Im looking for a speech recognition software for java that acts more like the android version, in that, instead of having .gram files and stuff, it just returns a string of what was said, and I can act on it. Ive tried using sphinx-4, but using .gram files makes my program a lot harder to do.
-
1The point of a grammar file is to improve the accuracy of what you're getting back. Instead of trying to come up with random strings of english words, you tell it to expect specific input. That said, sphinx-4 can do simple large-dictionary ASR as well. What are you having trouble with? – Aleksandr Dubinsky Dec 21 '12 at 21:33
-
1Im working on a "siri" type thing, so having a large .gram file will get annoying. I also look for words inside the string, so for example if they say the word "weather" I will assume they are asking for the weather.
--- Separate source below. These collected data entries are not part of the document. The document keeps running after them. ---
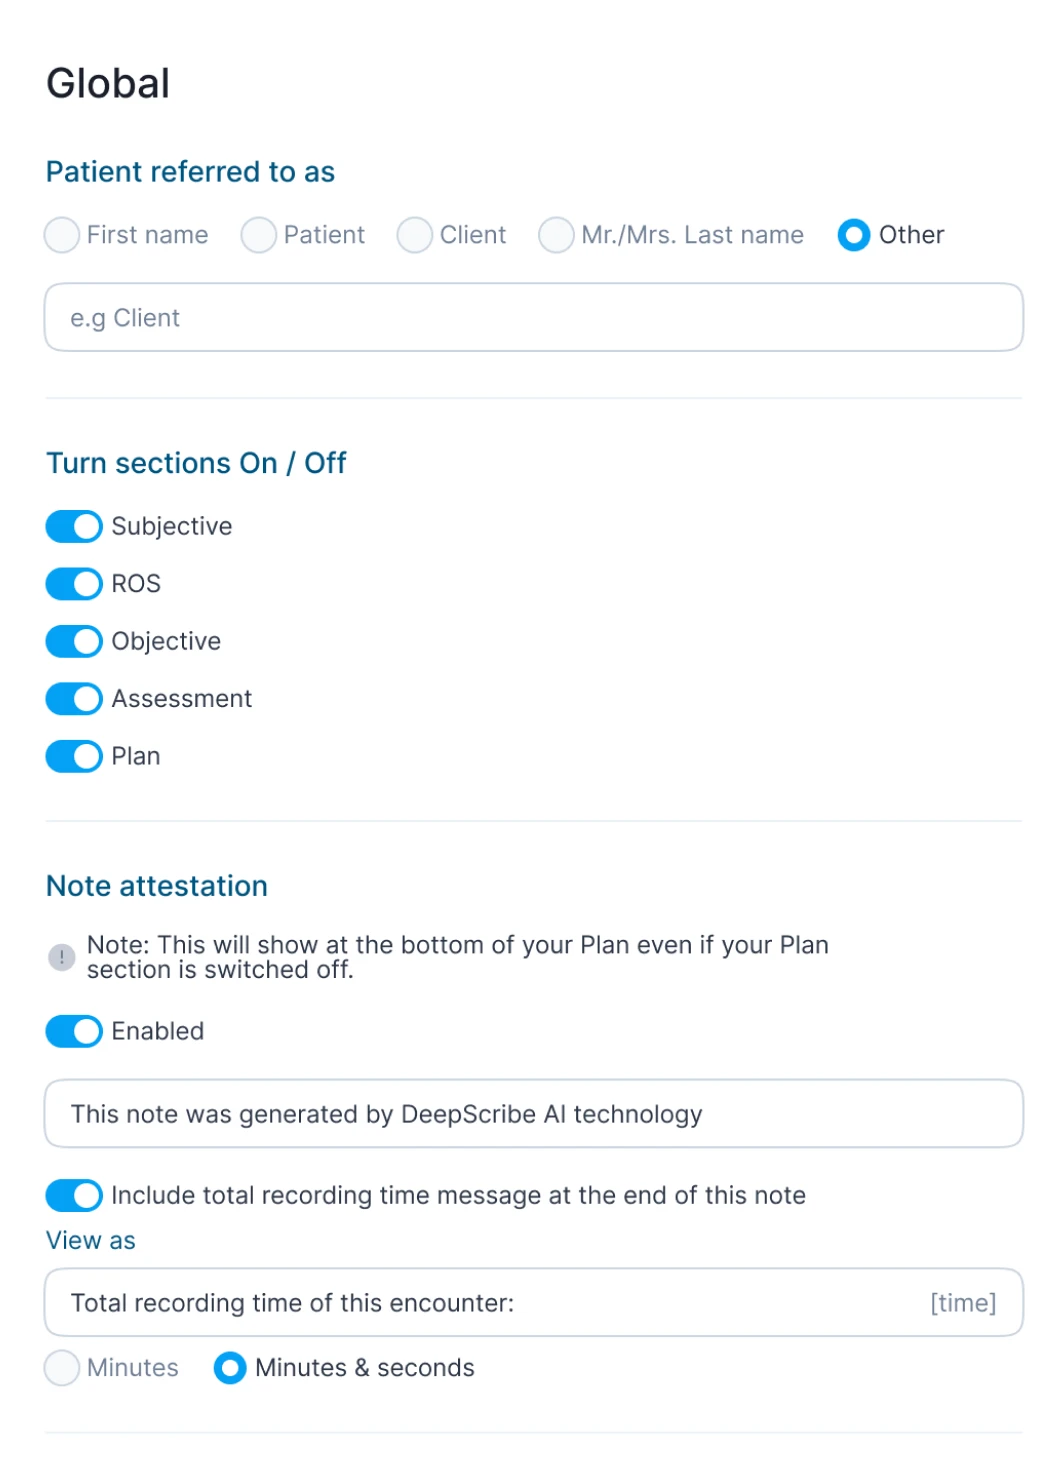Image resolution: width=1062 pixels, height=1458 pixels.
Task: Toggle the Objective section off
Action: 73,641
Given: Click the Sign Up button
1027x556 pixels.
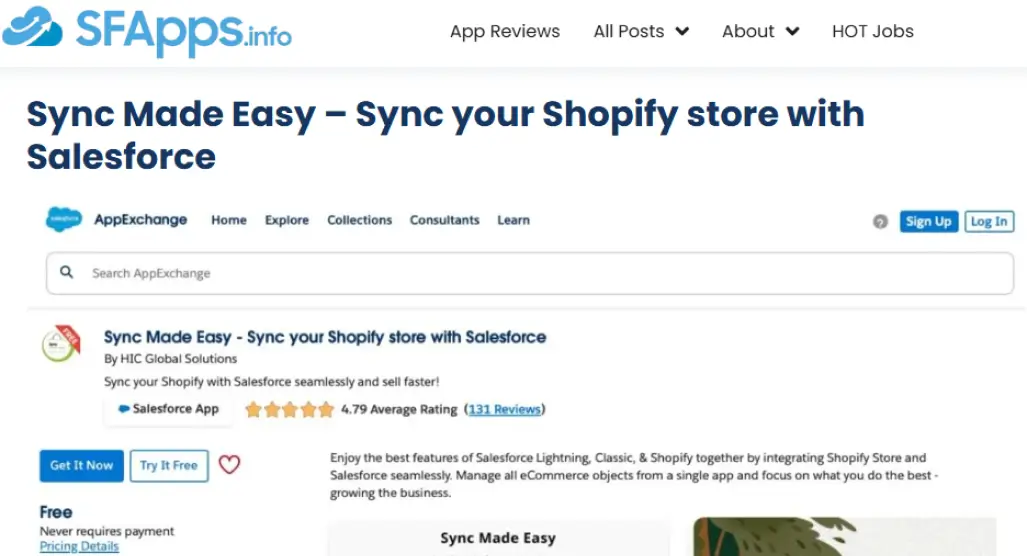Looking at the screenshot, I should (x=928, y=222).
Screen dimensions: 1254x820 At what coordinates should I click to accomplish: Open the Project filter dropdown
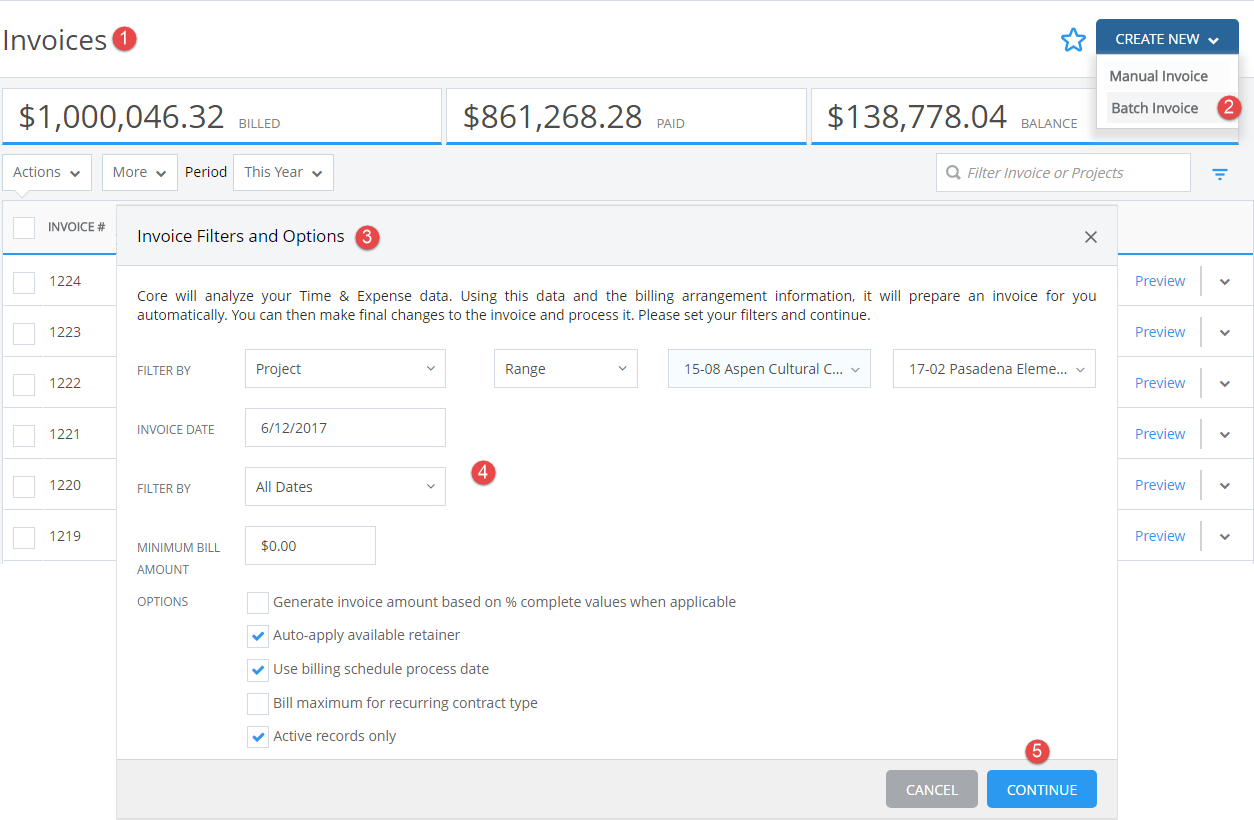click(344, 368)
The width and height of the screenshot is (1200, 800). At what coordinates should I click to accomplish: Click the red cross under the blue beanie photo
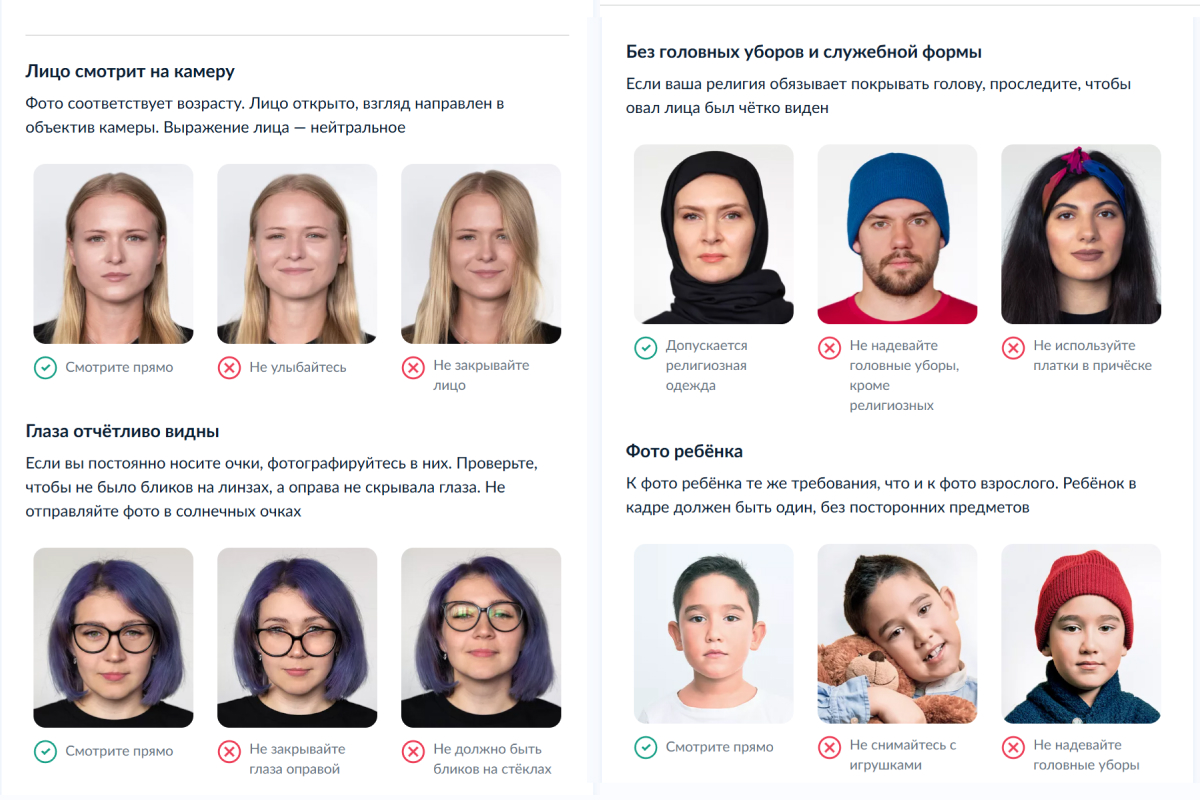829,348
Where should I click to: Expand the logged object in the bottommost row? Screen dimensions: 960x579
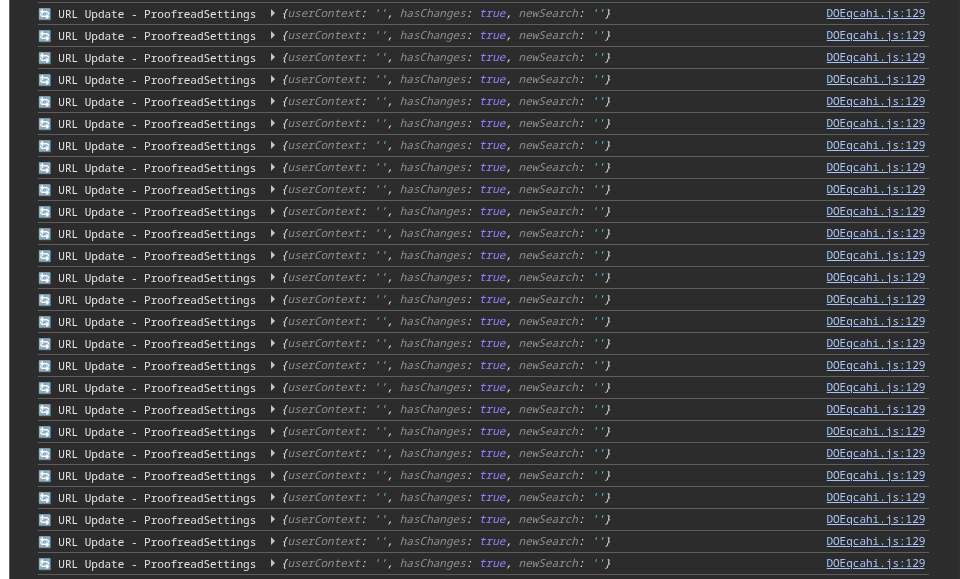(272, 564)
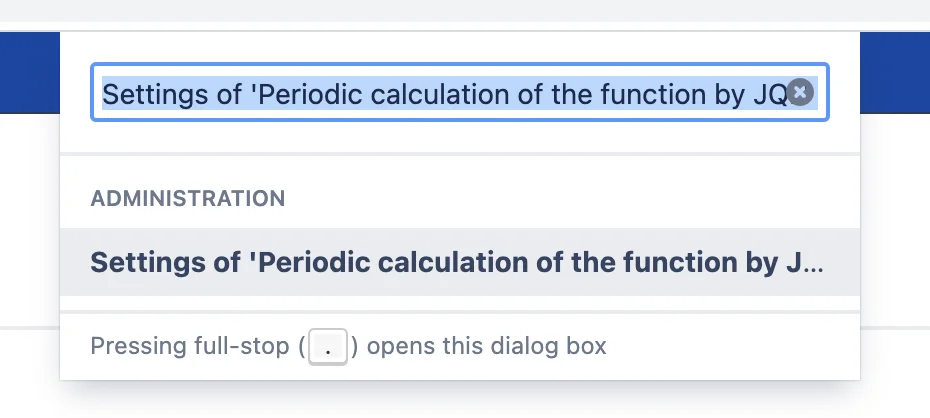Click 'Periodic' in the bold result row
Screen dimensions: 930x418
tap(315, 262)
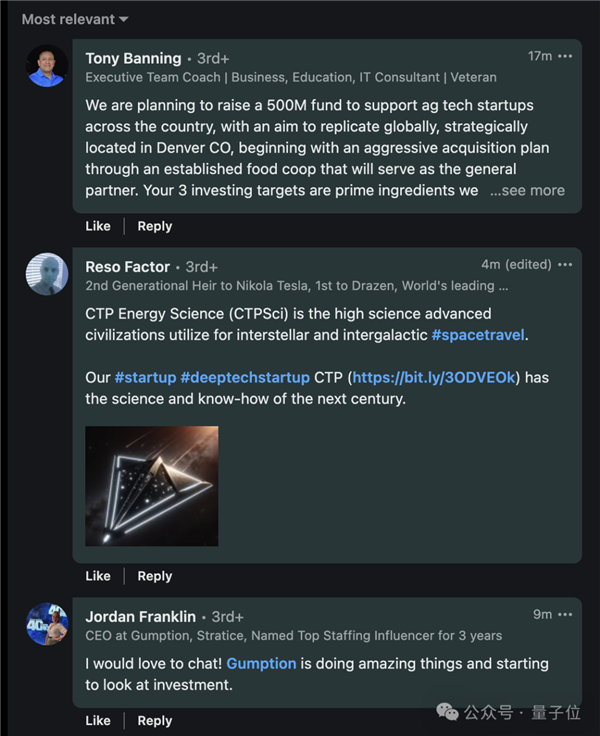Open more options on Reso Factor's comment
Image resolution: width=600 pixels, height=736 pixels.
click(565, 265)
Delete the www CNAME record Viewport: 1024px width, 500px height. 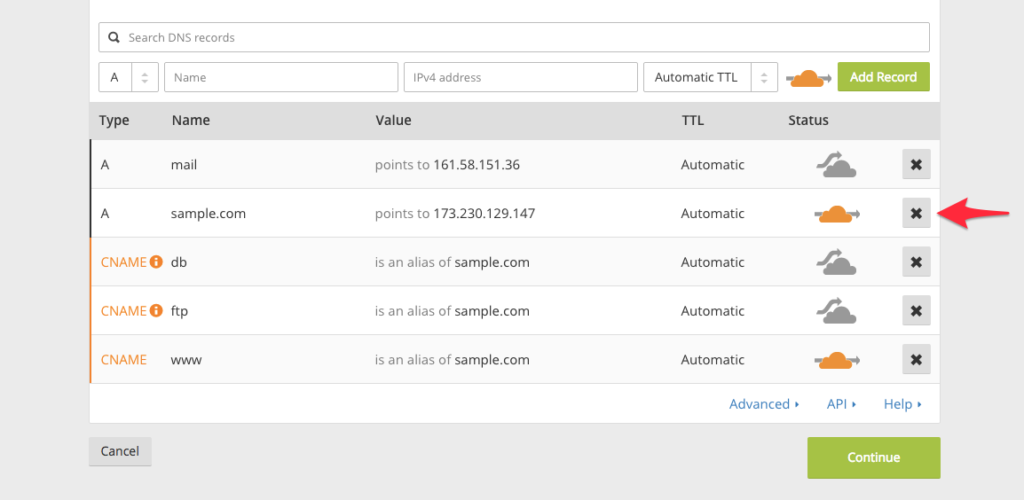coord(916,359)
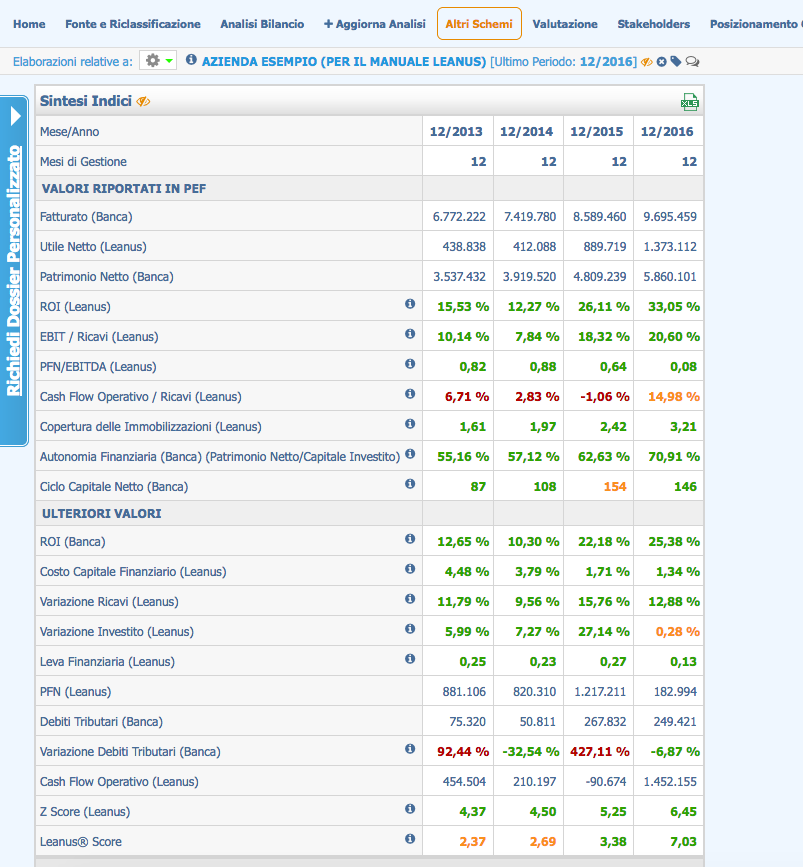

But when they are saying this, they could say it in lots of ways - "Whats the weather" "Is the weather nice" "whats the weather going to be like tomorrow" and so on. With android, it returns a string of what was said nice and easy. .grams mean I would have to add each possible respone, which would decrease the usefulness of the program, as the user might say it differently. – JPatrickDev Dec 21 '12 at 21:39
1 Answers
The point of a grammar file is to improve the accuracy of what you're getting back. Instead of trying to come up with random strings of english words, you tell it to expect specific input.
That said, sphinx-4 can do ordinary large-dictionary ASR as well. Read the N-Gram part of this tutorial and look at the Transcriber sample that comes with the sphinx source code.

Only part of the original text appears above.